Saint Arnold Janssen was a German diocesan priest, who did not plan to be a founder. At first, he only felt called to work for missionary animation in his country. In the course of his work, he saw more and more the great need for Germany to have a society for missionaries. With great faith, he responded to this need by founding such a society himself, the Society of the Divine Word.
Seeing the need not only for missionary priests and brothers but also for missionary women, Saint Arnold founded the Mission Congregation of the Servants of the Holy Spirit. He further saw the need for a third missionary Congregation, to support through prayer and sacrifice the work of his first two foundations. For this, he envisioned a strictly cloistered contemplative community with perpetual adoration and founded the Sister-Servants of the Holy Spirit of Perpetual Adoration, more commonly known as the Holy Spirit Adoration Sisters. He chose the first members of this foundation from among the members of the active missionary Congregation of the Servants of the Holy Spirit who had volunteered for this branch.

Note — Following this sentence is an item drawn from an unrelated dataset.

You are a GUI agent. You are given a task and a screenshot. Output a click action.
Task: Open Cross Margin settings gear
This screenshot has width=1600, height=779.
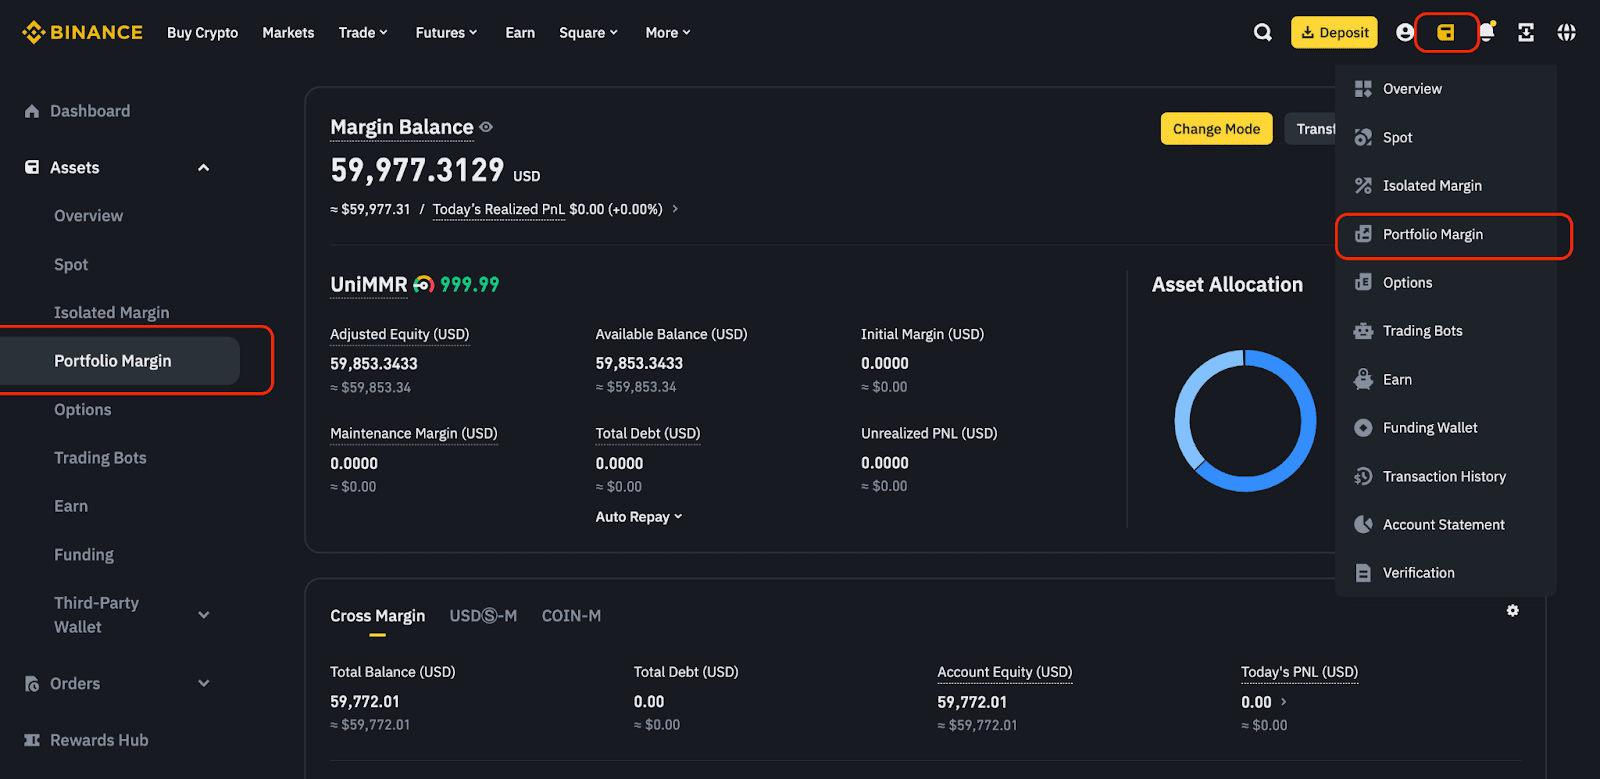point(1513,610)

With God’s blessing, the Holy Spirit Adoration Sisters took root and began to flourish. It started modestly in 1896 in a separate wing of the missionary Sister’s Sacred Heart Convent, then in 1904 also in a separate wing in their newly built Motherhouse. By 1914, through the efforts of Mother Mary Michael, the cloistered Sisters could have a separate Motherhouse of their own, Holy Spirit Convent, which still exists today in its original structure.
By 1915, Mother Mary Michael was able to found our first convent after the Motherhouse, the Convent of Divine Love in Philadelphia, Pennsylvania. This foundation came about through an invitation from Archbishop Edmund Francis Prendergast, who desired to have an adoration convent in his archdiocese. A wealthy Catholic layman, Cornelius A. Lane, had bequeathed a generous sum to the archdiocese for the establishment of an adoration convent. Thus the archbishop was in a position to make a generous offer. He would purchase a suitable piece of property, build and furnish a chapel and convent for the Sisters, and could promise to contribute to their support. It was a very favorable offer, which the Congregation could gratefully accept.
In 1915, nine Sisters were sent from Steyl for the first community. Some American women soon applied and were admitted. This necessitated the establishment of a novitiate in the new convent. Several years ago, the novitiate was moved to our convent in St. Louis (Mount Grace Convent), where candidates from all parts of the United States are admitted and trained. Since its earliest years, the Sisters have kept adoration day and night before the Blessed Sacrament, and the people of Philadelphia have very frequently made visits to the chapel, joining the Sisters in prayerful vigil.
In the course of time, more and more adoration convents would be founded by Mother Mary Michael, and after her death by her successors. At present our international religious congregation has 22 Houses in 12 countries and about 420 members in all.
You can find our Houses in Argentina, Brazil, Germany, India, Indonesia, the Netherlands, the Philippines, Poland, Slovakia, Togo, Chile, and the United States of America.